U.S: Congressman to Use Jefferson Koran for Swearing In
The first Muslim elected to Congress says he will take his oath of office using a Koran once owned by Thomas Jefferson to make the point that “religious differences are nothing to be afraid of.”
Rep.-elect Keith Ellison, D-Minn., decided to use the centuries-old Koran during his ceremonial swearing-in on Thursday after he learned that it is kept at the Library of Congress. Jefferson, the nation’s third president and a collector of books in all topics and languages, sold the book to Congress in 1815 as part of a collection.
“It demonstrates that from the very beginning of our country, we had people who were visionary, who were religiously tolerant, who believed that knowledge and wisdom could be gleaned from any number of sources, including the Koran,” Ellison said in a telephone interview Wednesday.
“A visionary like Thomas Jefferson was not afraid of a different belief system,” Ellison said. “This just shows that religious tolerance is the bedrock of our country, and religious differences are nothing to be afraid of.”
Some critics have argued that only a Bible should be used for the swearing-in. Last month, Rep. Virgil Goode, R-Va., warned that unless immigration is tightened, “many more Muslims” will be elected and follow Ellison’s lead. Ellison was born in Detroit and converted to Islam in college.

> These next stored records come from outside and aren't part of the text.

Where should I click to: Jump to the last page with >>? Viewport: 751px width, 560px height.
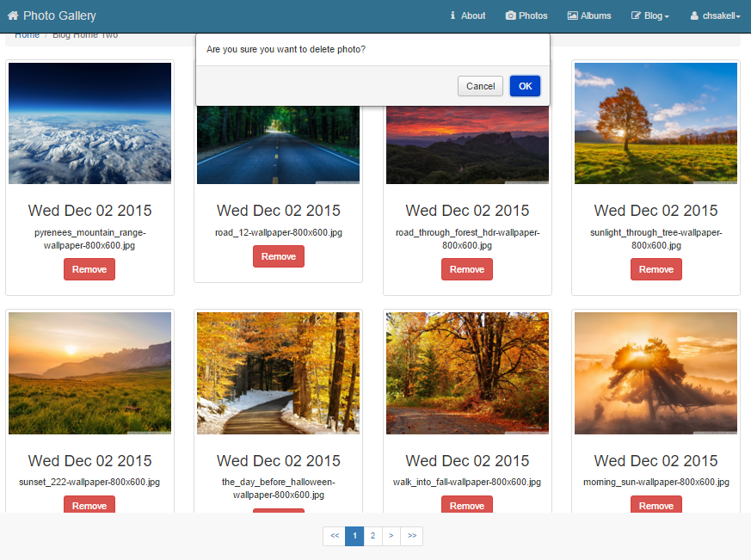pos(412,536)

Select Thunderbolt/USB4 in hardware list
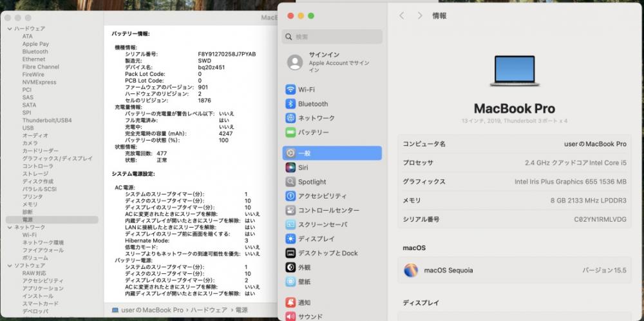tap(47, 121)
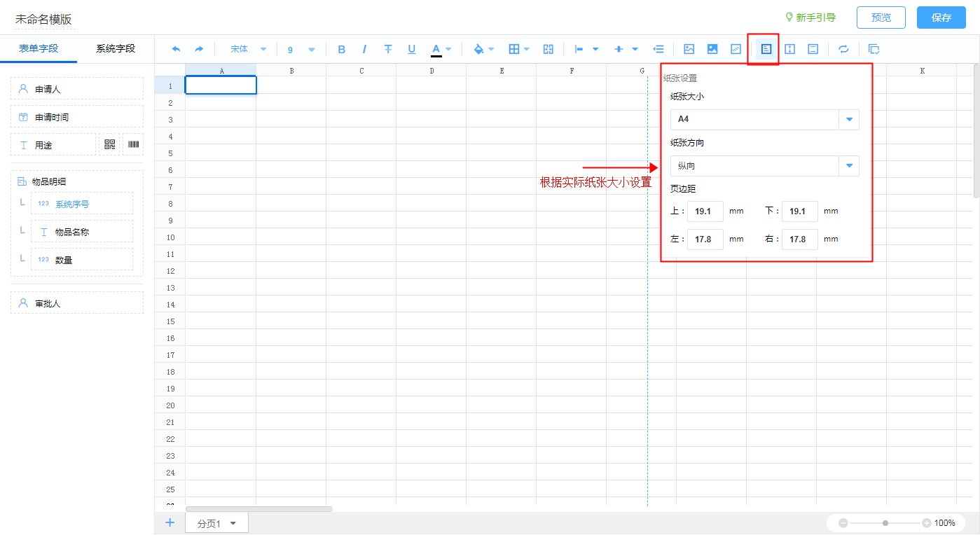
Task: Click the zoom slider handle
Action: click(885, 523)
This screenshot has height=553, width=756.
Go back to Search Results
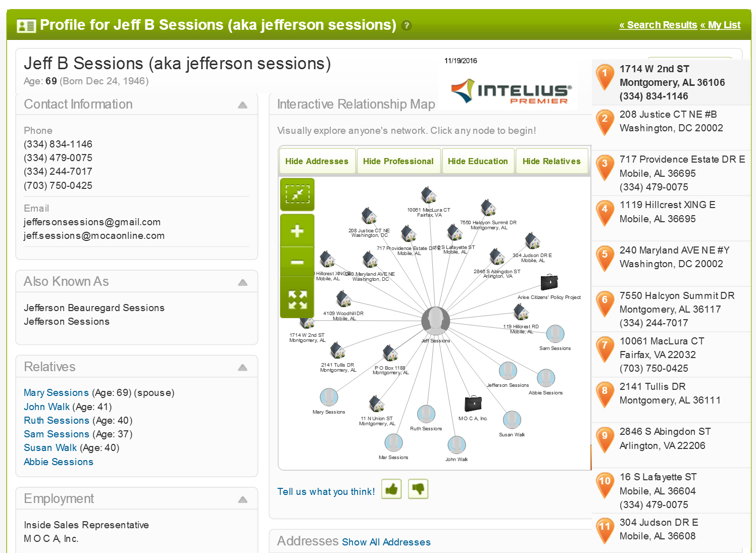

Ellison said an anonymous person wrote to tell him about the Koran, and he arranged with the Library of Congress to use it. The chief of the Library of Congress’ rare book and special collections division, Mark Dimunation, will walk the Quran across the street to the Capitol and bring it back after the ceremony.
Ellison’s decision to use Jefferson’s Koran was first reported by The Washington Post on Wednesday.
Jefferson was born in Albemarle County, in what is now Goode’s congressional district in central Virginia. Goode’s office did not return phone and e-mail messages left Wednesday.
An English translation of the Arabic, Jefferson’s Koran was published in 1764 in London, a later printing of one originally published in 1734.
“This is considered the text that shaped Europe’s understanding of the Koran,” Dimunation said.
It was acquired in 1815 as part of a more than 6,400-volume collection that Jefferson sold for $24,000 to replace the congressional library that had been burned by British troops the year before, in the War of 1812.
“It was a real bargain,” Dimunation said.
The Koran survived an 1851 fire in the Capitol. Dimunation described it as a two-volume work, bound in leather with marble boards.
“As a rare book librarian,” he said, “there is something special about the idea that Thomas Jefferson’s books are being walked across the street to the Capitol building, to bring in yet another session of governmental structure that he helped create.”